EXERCISE PROMPT:
From first line to last, retype the data exactly.

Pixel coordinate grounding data
==========

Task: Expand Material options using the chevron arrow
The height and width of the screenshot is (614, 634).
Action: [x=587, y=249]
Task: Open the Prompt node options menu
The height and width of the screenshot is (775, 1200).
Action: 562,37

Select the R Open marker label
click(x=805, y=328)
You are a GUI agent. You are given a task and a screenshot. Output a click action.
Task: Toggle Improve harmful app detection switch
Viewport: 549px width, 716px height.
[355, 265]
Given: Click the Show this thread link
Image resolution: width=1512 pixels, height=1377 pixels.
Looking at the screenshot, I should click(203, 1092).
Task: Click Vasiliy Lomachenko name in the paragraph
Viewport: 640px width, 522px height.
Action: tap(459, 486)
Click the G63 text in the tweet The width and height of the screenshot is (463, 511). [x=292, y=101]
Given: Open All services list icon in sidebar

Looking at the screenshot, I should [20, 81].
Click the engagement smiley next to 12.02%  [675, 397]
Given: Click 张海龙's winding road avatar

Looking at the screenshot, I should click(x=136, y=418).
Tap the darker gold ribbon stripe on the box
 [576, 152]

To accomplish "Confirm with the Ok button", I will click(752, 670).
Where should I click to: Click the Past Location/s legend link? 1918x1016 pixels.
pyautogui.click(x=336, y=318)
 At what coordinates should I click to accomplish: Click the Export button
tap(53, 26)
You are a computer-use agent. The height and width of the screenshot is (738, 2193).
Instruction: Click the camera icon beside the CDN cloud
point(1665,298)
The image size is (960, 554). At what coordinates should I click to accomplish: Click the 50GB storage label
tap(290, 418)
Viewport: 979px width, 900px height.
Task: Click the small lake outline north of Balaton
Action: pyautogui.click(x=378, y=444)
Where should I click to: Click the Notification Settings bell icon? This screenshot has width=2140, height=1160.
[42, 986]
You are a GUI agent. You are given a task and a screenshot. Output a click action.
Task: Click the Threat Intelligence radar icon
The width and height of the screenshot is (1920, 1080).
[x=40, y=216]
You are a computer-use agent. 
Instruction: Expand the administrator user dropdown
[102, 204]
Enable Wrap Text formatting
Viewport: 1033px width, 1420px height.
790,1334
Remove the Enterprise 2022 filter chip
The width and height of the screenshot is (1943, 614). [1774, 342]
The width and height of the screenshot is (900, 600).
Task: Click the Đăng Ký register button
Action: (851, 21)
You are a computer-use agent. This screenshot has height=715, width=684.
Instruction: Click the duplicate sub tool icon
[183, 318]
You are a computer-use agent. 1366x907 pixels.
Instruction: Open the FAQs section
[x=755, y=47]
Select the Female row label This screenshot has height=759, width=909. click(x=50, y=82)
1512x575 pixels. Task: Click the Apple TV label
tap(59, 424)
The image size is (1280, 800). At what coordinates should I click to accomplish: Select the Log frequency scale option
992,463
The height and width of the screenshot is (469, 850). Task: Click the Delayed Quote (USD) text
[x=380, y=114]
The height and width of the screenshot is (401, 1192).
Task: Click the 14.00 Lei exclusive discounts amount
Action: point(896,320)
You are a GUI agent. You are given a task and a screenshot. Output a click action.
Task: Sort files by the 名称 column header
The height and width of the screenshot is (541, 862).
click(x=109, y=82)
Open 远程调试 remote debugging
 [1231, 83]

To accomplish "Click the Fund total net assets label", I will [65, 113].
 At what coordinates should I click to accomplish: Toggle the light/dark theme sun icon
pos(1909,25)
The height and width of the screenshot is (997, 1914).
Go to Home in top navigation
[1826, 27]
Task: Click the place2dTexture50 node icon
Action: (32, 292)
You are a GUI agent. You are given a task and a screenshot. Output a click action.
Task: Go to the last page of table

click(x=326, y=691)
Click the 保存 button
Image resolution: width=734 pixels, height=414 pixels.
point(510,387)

==========

RESPONSE TO THIS TASK:
Task: Expand Material options using the chevron arrow
The height and width of the screenshot is (614, 634).
Action: [x=587, y=249]
Task: Open the Prompt node options menu
The height and width of the screenshot is (775, 1200).
Action: 562,37

Select the R Open marker label
click(x=805, y=328)
You are a GUI agent. You are given a task and a screenshot. Output a click action.
Task: Toggle Improve harmful app detection switch
Viewport: 549px width, 716px height.
[355, 265]
Given: Click the Show this thread link
Image resolution: width=1512 pixels, height=1377 pixels.
Looking at the screenshot, I should click(203, 1092).
Task: Click Vasiliy Lomachenko name in the paragraph
Viewport: 640px width, 522px height.
Action: tap(459, 486)
Click the G63 text in the tweet The width and height of the screenshot is (463, 511). [x=292, y=101]
Given: Open All services list icon in sidebar

Looking at the screenshot, I should [20, 81].
Click the engagement smiley next to 12.02%  [675, 397]
Given: Click 张海龙's winding road avatar

Looking at the screenshot, I should click(x=136, y=418).
Tap the darker gold ribbon stripe on the box
 [576, 152]

To accomplish "Confirm with the Ok button", I will click(752, 670).
Where should I click to: Click the Past Location/s legend link? 1918x1016 pixels.
pyautogui.click(x=336, y=318)
 At what coordinates should I click to accomplish: Click the Export button
tap(53, 26)
You are a computer-use agent. The height and width of the screenshot is (738, 2193).
Instruction: Click the camera icon beside the CDN cloud
point(1665,298)
The image size is (960, 554). At what coordinates should I click to accomplish: Click the 50GB storage label
tap(290, 418)
Viewport: 979px width, 900px height.
Task: Click the small lake outline north of Balaton
Action: pyautogui.click(x=378, y=444)
Where should I click to: Click the Notification Settings bell icon? This screenshot has width=2140, height=1160.
[42, 986]
You are a GUI agent. You are given a task and a screenshot. Output a click action.
Task: Click the Threat Intelligence radar icon
The width and height of the screenshot is (1920, 1080).
[x=40, y=216]
You are a computer-use agent. 
Instruction: Expand the administrator user dropdown
[102, 204]
Enable Wrap Text formatting
Viewport: 1033px width, 1420px height.
790,1334
Remove the Enterprise 2022 filter chip
The width and height of the screenshot is (1943, 614). [1774, 342]
The width and height of the screenshot is (900, 600).
Task: Click the Đăng Ký register button
Action: (851, 21)
You are a computer-use agent. This screenshot has height=715, width=684.
Instruction: Click the duplicate sub tool icon
[183, 318]
You are a computer-use agent. 1366x907 pixels.
Instruction: Open the FAQs section
[x=755, y=47]
Select the Female row label This screenshot has height=759, width=909. click(x=50, y=82)
1512x575 pixels. Task: Click the Apple TV label
tap(59, 424)
The image size is (1280, 800). At what coordinates should I click to accomplish: Select the Log frequency scale option
992,463
The height and width of the screenshot is (469, 850). Task: Click the Delayed Quote (USD) text
[x=380, y=114]
The height and width of the screenshot is (401, 1192).
Task: Click the 14.00 Lei exclusive discounts amount
Action: point(896,320)
You are a GUI agent. You are given a task and a screenshot. Output a click action.
Task: Sort files by the 名称 column header
The height and width of the screenshot is (541, 862).
click(x=109, y=82)
Open 远程调试 remote debugging
 [1231, 83]

To accomplish "Click the Fund total net assets label", I will [65, 113].
 At what coordinates should I click to accomplish: Toggle the light/dark theme sun icon
pos(1909,25)
The height and width of the screenshot is (997, 1914).
Go to Home in top navigation
[1826, 27]
Task: Click the place2dTexture50 node icon
Action: (32, 292)
You are a GUI agent. You are given a task and a screenshot. Output a click action.
Task: Go to the last page of table

click(x=326, y=691)
Click the 保存 button
Image resolution: width=734 pixels, height=414 pixels.
point(510,387)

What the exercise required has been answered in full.